At any rate, one item out of nine has been crossed off my list. When I hit publish on this post, it’ll be two.

(How do people go out often and get homemaker life accomplished? I just haven’t figured that out yet.)

There are 40 days left till my due date. 40 days!!

Usually I read that and process it as [however many] days till labor and delivery. But once in awhile, I’ll realize that very soon, another person will be born — into our family. Wow. How amazing. Our lives will totally change, because from that point on, our hearts will be forever joined and impacted by someone we’ve yet to meet. Amazing. Jameson’s personality and character will be shaped by his interaction with this new somebody. I’ll come to adore a set of eyes, a certain smile, nuances of temperament that are as yet totally unknown. And Ryan’s daddy-heart is going to explode again with the arrival of someone he’ll love with intense, always and forever love.

Amazing.

Did I already say that?

Boy or girl? What do you all think?

enjoying…

…a little man who’s growing up so fast. He fills our days with energy and laughs, boo-boos and songs, kisses and hugs and life. Oh, how we love him.

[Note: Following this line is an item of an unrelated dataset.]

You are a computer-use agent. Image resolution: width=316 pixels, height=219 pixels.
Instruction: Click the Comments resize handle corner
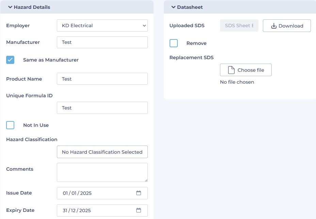(x=146, y=180)
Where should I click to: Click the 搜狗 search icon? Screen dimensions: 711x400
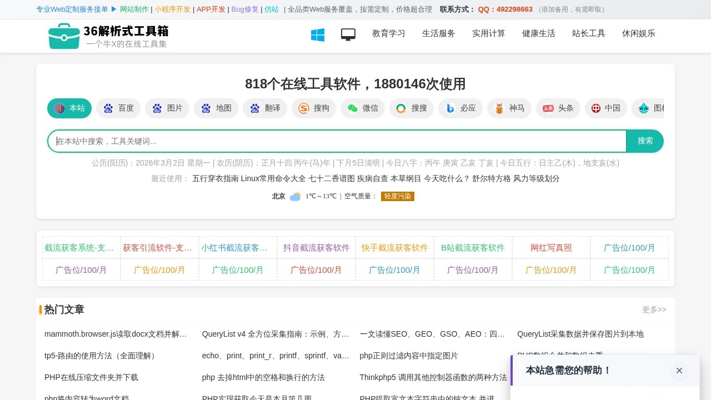pos(314,108)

Even when he cries his head off the whole walk home from Trader Joe’s, there’s something about his toddler intensity that just makes me smile.

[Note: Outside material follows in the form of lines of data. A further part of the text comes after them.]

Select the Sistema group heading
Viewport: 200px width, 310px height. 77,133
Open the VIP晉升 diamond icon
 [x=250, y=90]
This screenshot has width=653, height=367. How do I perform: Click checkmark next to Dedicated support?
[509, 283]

His second birthday is approaching, and his daddy and I sat for two hours on the couch last night, looking for just the right presents. How much fun is it to look at toys and realize that his little imagination is going to blossom and develop, and that his childhood days will be filled with memories provided by these special things — just like mine were. It’s too much fun. I can’t wait for September 15th!

One of my favorite moments of the day? When I first open my eyes in the early morning and see his sweet baby blues staring right back at me. And he caresses my cheek and says, “Hi, Mom.”

feeling…

Somewhere in these last two weeks, I suddenly began to feel…well, pregnant. Funny how for weeks and weeks, people ask, “So how are you feeling?,” and you think to yourself, “Huh. I guess fine, ’cause I haven’t given it a second thought.” And then suddenly, one morning, you feel…well, pregnant.

And I’ll write out what I mean by that, since I seem to totally and completely forget during that blissful second trimester that I happily, ignorantly traipse through.

Pregnant: Exhausted. Out of breath. Out of shape. Sore. Aching back. Swollen feet. Swollen fingers. Swollen everything. Actually, just fat. Grumpy-ish (sorry, Ry.) Uncomfortable. Strange constant pressure on bladder (strange because it’s pressure from the outside, as opposed to the inside.) Strange pressure elsewhere that suddenly makes walking a huge endeavor. Did I mention out of shape? Yeah.

I kind of sort of forgot about this part. I guess it’s a little late now to back out? Yeah.

The bad news: Other things that I’ve kind of sort of forgotten about are inevitably going to come, and they will be far less fun.

The good news: This is not a malady. This is pregnancy. That means that there’s a baby at the end of all this.

(I wish I was mature enough to remember that when I’m fretting over my fat face in the morning. Sheesh.)